In 2009, the family behind Tiles and Carpet Centre decided to diversify their 70-year-old tiles and fitting company on Biashara Street and move to property development. Kishan Bhanderi and his brothers opted to develop a commercial real estate, 14 Riverside Drive, comprising five office blocks, restaurants, retail space and a 100-room hotel.
Sometimes it’s not easy for founders to let go of the reigns of their business to the next generation.

For Vivian Mwangi, she had to write a business proposal that highlighted the value she would add to the business her father had founded after expressing an interest to join the firm.
Her father, James Gathage, had started Quality Plus, a quality assurance business, over a decade earlier and run it as a one-man show. Vivian saw the need for change and when she came in, she moved full throttle.

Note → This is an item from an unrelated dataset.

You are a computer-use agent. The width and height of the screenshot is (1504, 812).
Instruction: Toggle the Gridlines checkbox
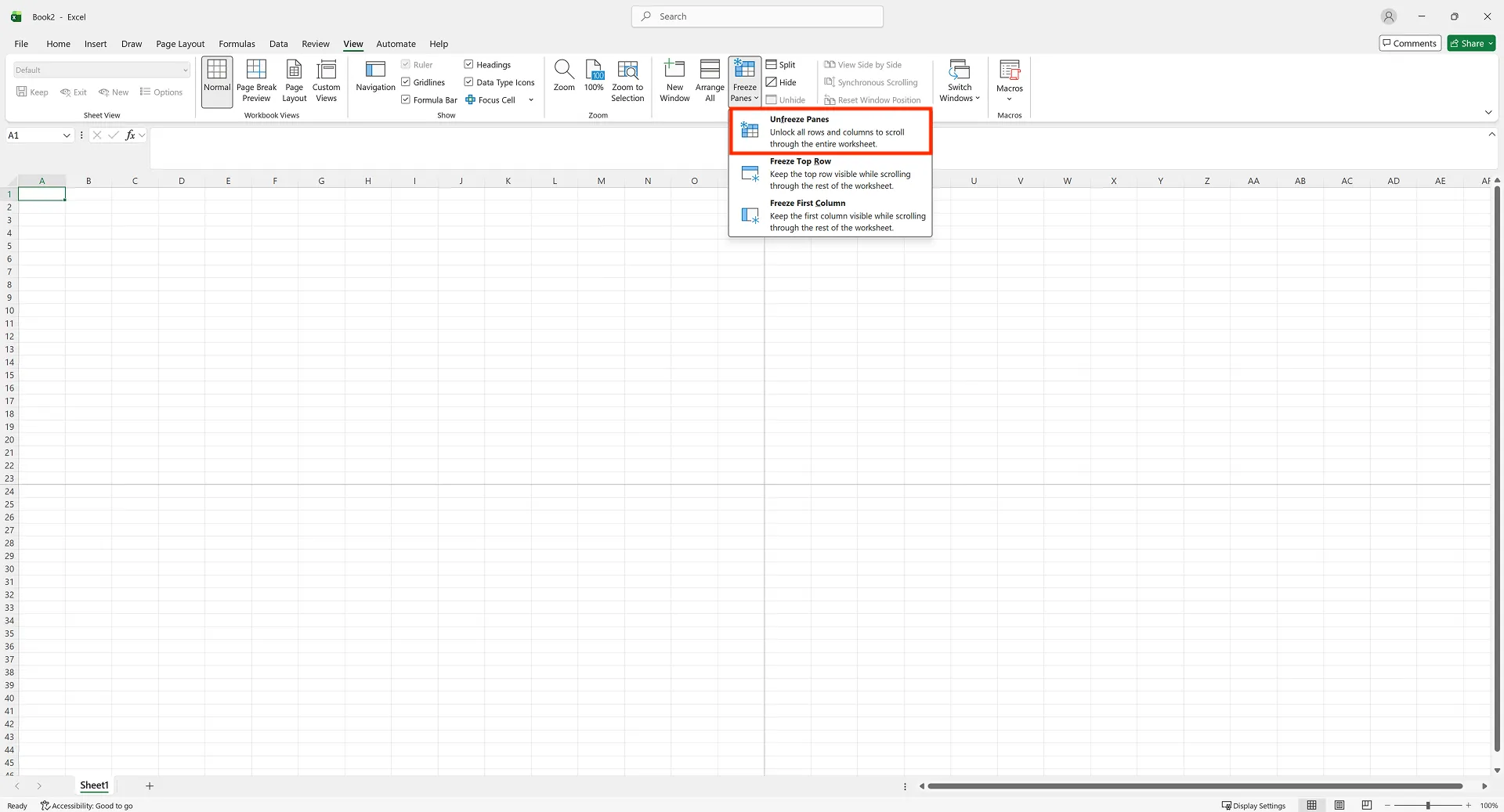(405, 81)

However, it was not easy as she was faced with the immediate challenge of repositioning the firm, hiring staff and expanding to grow the family business bigger.
Though she runs a small business, hers is an example of the second generation coming in and changing the structure of the business by making it more professional and investing in a people to help drive it.
Family businesses constitute the world’s oldest and most dominant form of business organisations, representing a high percentage of the overall businesses and playing a major role in the economic growth and workforce employment.

Such businesses range from small and medium-sized companies to large conglomerates that operate in multiple industries and countries. Some of the well-known international family businesses include Benetton, L’Oreal, Samsung, Siemens, Ford Motors Co., and Wal-Mart.
The IFC’s family business handbook says most family businesses have a very short life span beyond their founder’s stage and that some 95 per cent do not survive the third generation of ownership.

The lack of preparations of the subsequent generations to handle the demands of a growing business and a much larger family, are seen as some of the key issues leading to failure or squabbles.
A company like Auto Xpress has survived and is now being run by the third generation with Sandeep Shah at the helm.